Measurement of the association of two qualitative variables
The meeting of these two qualitative questions produces a table that we
also name “eventuality table”.
To know if the answers distribution of these two variables is due to
chance or if it reveals a link between them we usually use the Khi2 test
that probably is the most known statistical test and the most used in
the marketing surveys field. A box in this document details its
functioning.
Generally, the Khi2 is calculated for a crossed table. However, some
tools such as Stat’Mania are able to apply it in set to a many variables
combinations that are taken 2 by 2 in order to automatically detect
variables couples that present the most significant links.
Measurement of the meeting of two numerical variables
When we try to determinate if two numerical variables are linked we talk about correlation.
The three most used correlation tests are the Spearman, the Kendall and the Pearson tests.
The two first tests are non-parametric tests that can also be used on
ordinal qualitative variables.
These two tests start by classifying the observed values for each
individual for each of these two variables.
So if we try to evaluate the correlation between the age and the income,
the first calculation step makes the evaluation for the 1 individual,
the 2 individual and then the n individual, its ranking is made
according to the age and the income of the individual.
The Spearman test is based on the difference between ranks for each
individual in order to give to each individual the test value (r of
Spearman), from a particular formula. More is this value close to 0,
more are the 2 variables independents. Conversely, more is the value
close to 1, more are the 2 variables correlated.
It is possible to test the statistical significance of this obtained
value with the help of this comparison formula, based on the t of
Student:
t = RxRoot(n-2) / Root(1-r²)
This value must be compared in a Student table, at the t value with n-2
liberty degrees. If we obtain a r value of 0,8 on a 30 people sample,
the above calculation gives us the 8,53 value. The given value in the
Student table for 28 liberty degrees with a 5% error threshold is 2,05.
This value is inferior to our calculated t, the calculated correlation
rate is significant.
All these operations are, of course, assured in an automatically way by
all the modern software of data analysis (for example STAT’Mania).

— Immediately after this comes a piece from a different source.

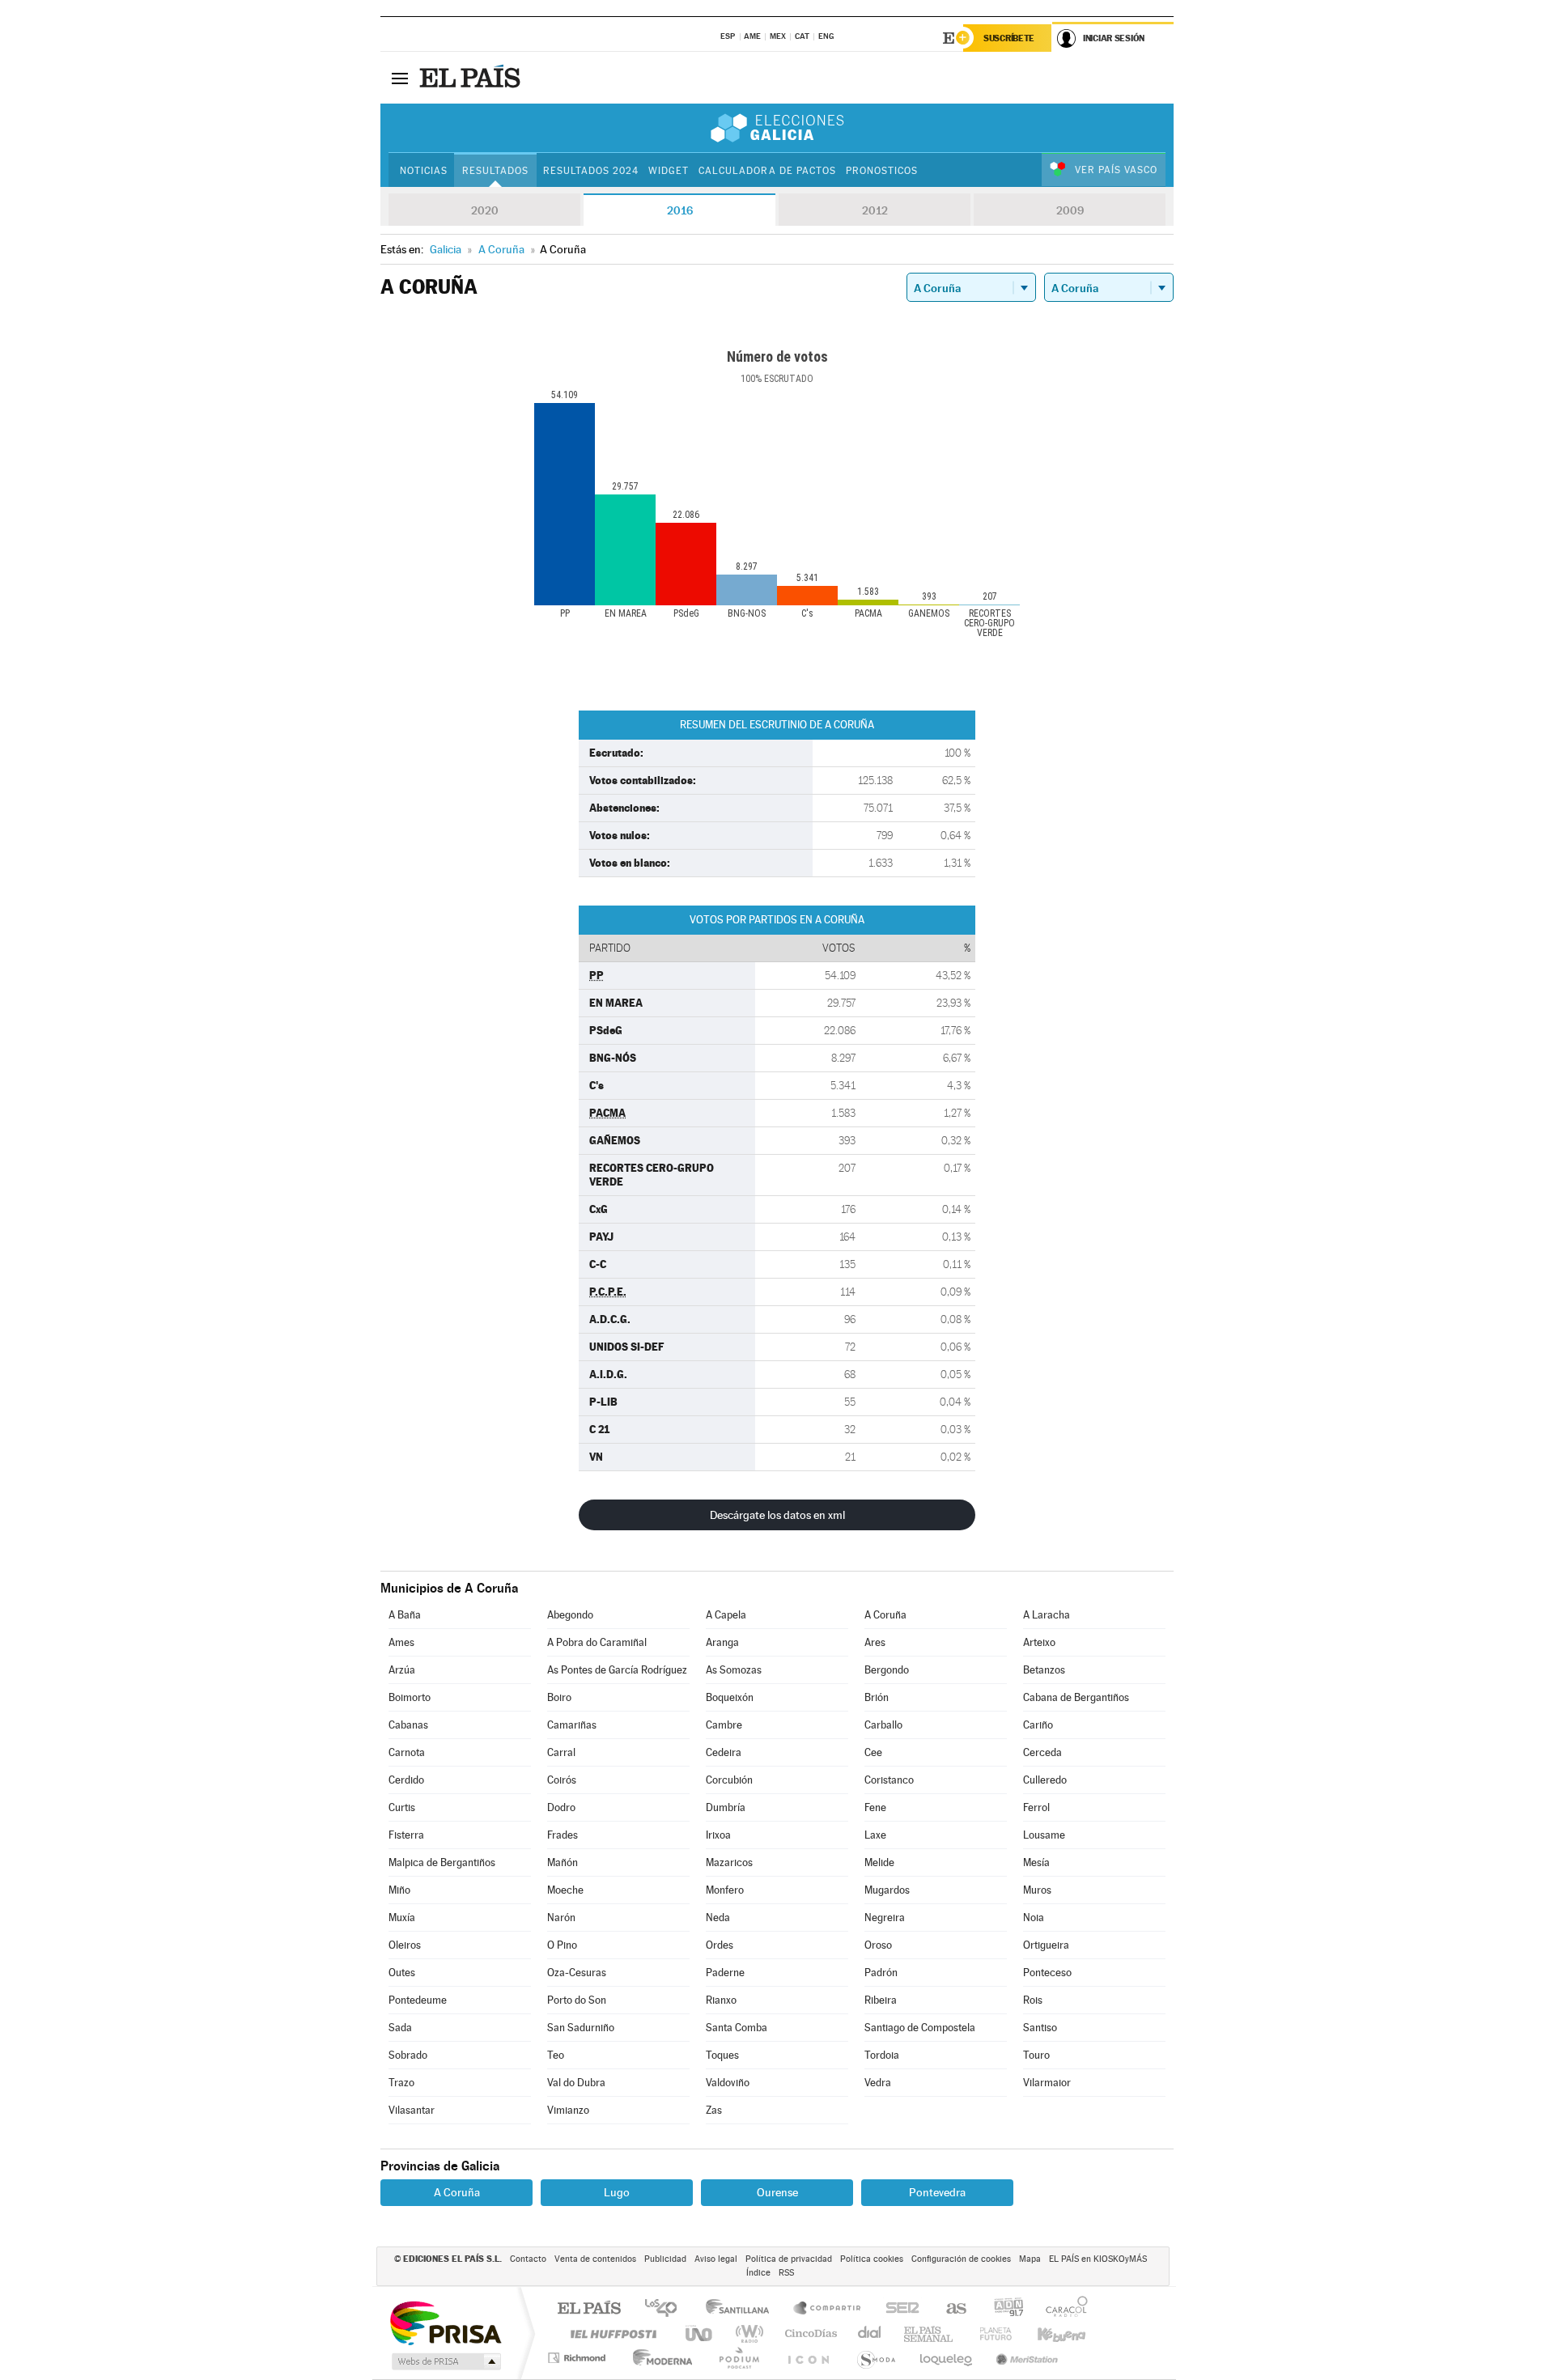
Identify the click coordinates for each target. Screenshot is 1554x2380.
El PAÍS (588, 2309)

The Kendall test begins the same way than the Spearman test. But once the
ranks are calculated, the test classifies these two variables on these
ranks and is interested in the time the second one respects the same
ranking order.
Finally, the test gives a correlation rating that is called the Tau of
Kendall of which we also can calculate the significance with the help of
an additional test.
Conversely to these two above tests, the Pearson correlation test is a
challenging parametric test. It can only be used on two numerical
variables that must follow the normal law when they are used together
(it is complicated to verify in the marketing surveys).
This correlation test uses statistical calculations based on the
covariance of these two variables and their variance.
These calculations also end on the production of a correlation rating
between 0 and 1 that can also be tested for its significance.